Level 2 cache: pre-aggregations
In addition to the Level 1 in-memory cache, Embeddable leverages Cube's Level 2 cache through pre-aggregations to enhance query performance and scalability.
What are pre-aggregations?
Pre-aggregations allow you to compute and store aggregations (like sums, averages, and counts, but also a set of dimensions) in advance rather than calculating them on the fly for each query. When a query can be fully answered from a pre-aggregation, results are retrieved directly from the pre-aggregated table instead of scanning raw data, significantly speeding up response times (and reducing cost and load on your databases). This also means that multiple components + charts on your dashboard can retrieve data from just one or a few pre-aggregations (meaning fewer queries).

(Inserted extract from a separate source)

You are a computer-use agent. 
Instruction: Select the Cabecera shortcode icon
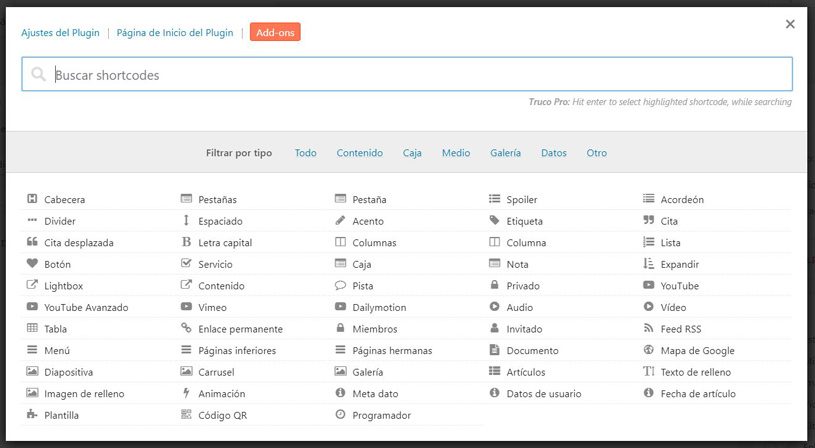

Pre-aggregations: You can think of a pre-aggregation as a simple temporary table (or materialized view) but managed and stored automatically by Embeddable, rather than in your database. You control how often each pre-aggregation is refreshed using the Caching API
Why use pre-aggregations?
Without pre-aggregations, all data loading requests from your Embeddable components will hit your database(s) directly every time.
This has the advantage that users will always see the latest (up-to-date) data directly from the database. However, when a lot of concurrent users are viewing your dashboards at the same time, this can quickly mean a high load on your databases, which may affect their performance (both in terms of response time and financial cost):
- for OLTP (row-based) databases like Postgres, MySQL and SQLServer it can mean that some queries take too long to come back, as these databases are optimised for row-based lookup, not columnar aggregates.
- for OLAP (columnar) databases like Snowflake, BigQuery and Redshift it can mean significant financial costs in serving those incoming queries.
- in both cases, depending on your data, a query may simply require processing of many rows of data in order to answer an incoming data request.
Pre-aggregations allow you to pre-aggregate the results so that the incoming queries have less work to do to return a result (which in turn means fast results).
As an example, users may want to see their data by month or week. Going through all the data, every time, and grouping it by week and month is expensive and slow. Instead, you can define a pre-aggregation that pre-aggregates the data by month and by week. That way, the incoming queries can use this pre-aggregated data in order to skip the expensive steps and answer the query faster.
How do you define a pre-aggregation?
Pre-aggregations can currently only be defined in code, not in the in-platform Data Model Editor. To add pre-aggregations, please export it from the Data Model Editor and add it to your code repository instead (learn how here).
To set up a pre-aggregation you need to do two simple steps:
-
define any pre-aggegregations directly in your model files (see example below)
-
define a refresh schedule using the Caching API.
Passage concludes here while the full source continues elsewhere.